Compare the coefficients of $x$ and $y$ in both equations. Which variable can you make match more easily by multiplying one of the equations by a small number?

Match the x-coefficients

If you multiply the second equation by $2$ , what does the coefficient of $x$ become? Write that new equation under the first one.

Subtract to eliminate

With matching $x$ -coefficients, subtract one equation from the other. What expression do you get for the $y$ -terms, and what do you get on the right side?
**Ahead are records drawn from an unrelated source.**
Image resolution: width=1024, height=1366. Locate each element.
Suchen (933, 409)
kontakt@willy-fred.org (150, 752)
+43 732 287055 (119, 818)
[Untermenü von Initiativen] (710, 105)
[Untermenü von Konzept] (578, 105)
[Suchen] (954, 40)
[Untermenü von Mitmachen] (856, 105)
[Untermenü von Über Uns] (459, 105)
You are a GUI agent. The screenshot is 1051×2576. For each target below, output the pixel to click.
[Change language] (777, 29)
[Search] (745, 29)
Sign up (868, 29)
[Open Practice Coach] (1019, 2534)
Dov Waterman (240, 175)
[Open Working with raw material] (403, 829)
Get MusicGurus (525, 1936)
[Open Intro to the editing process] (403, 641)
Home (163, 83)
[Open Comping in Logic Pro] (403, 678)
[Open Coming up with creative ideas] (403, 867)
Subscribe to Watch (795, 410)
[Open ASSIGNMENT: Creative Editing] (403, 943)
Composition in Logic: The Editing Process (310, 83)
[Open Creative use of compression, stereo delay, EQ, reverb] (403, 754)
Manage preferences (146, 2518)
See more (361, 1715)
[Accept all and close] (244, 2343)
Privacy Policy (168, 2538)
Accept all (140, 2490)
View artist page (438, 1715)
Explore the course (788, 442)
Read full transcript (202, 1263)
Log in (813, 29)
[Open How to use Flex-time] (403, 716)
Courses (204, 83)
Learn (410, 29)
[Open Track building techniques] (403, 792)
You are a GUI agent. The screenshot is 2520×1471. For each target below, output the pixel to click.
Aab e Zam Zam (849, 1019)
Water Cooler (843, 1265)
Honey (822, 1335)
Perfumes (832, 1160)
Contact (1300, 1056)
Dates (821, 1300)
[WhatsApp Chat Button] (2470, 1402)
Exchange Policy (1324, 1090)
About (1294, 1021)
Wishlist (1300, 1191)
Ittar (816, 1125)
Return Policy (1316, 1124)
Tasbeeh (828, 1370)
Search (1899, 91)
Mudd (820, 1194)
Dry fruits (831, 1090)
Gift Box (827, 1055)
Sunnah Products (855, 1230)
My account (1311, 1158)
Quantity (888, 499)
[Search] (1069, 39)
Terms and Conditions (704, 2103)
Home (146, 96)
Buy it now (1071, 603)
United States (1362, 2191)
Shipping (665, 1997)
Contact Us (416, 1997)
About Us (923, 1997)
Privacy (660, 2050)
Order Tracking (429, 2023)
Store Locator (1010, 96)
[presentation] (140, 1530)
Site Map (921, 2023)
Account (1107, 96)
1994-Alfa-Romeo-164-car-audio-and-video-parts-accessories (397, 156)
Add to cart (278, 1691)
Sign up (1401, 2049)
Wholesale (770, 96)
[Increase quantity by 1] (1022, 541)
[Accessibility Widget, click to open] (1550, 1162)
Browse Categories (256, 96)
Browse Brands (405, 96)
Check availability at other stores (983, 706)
Solve the resulting equation

You should now have an equation of the form $10y = \text{(some number)}$ . Solve this simple one-step equation for $y$ .

Desmos Guide

Enter the two equations

Type 6x - 2y = 14 on one line and 3x + 4y = 2 on the next line. Desmos will graph both lines on the coordinate plane.

Find the intersection point

Click on the point where the two lines intersect. Desmos will display the coordinates $(x,y)$ of this point; the second number is the value of $y$ that solves the system.

Step-by-step Explanation

Understand the goal

You are given a system of two linear equations and asked for the value of $y$ in the ordered pair $(x,y)$ that satisfies both equations:

6x - 2y = 14\\[0.7em] 3x + 4y = 2

You do not need to find $x$ if you can solve directly for $y$ .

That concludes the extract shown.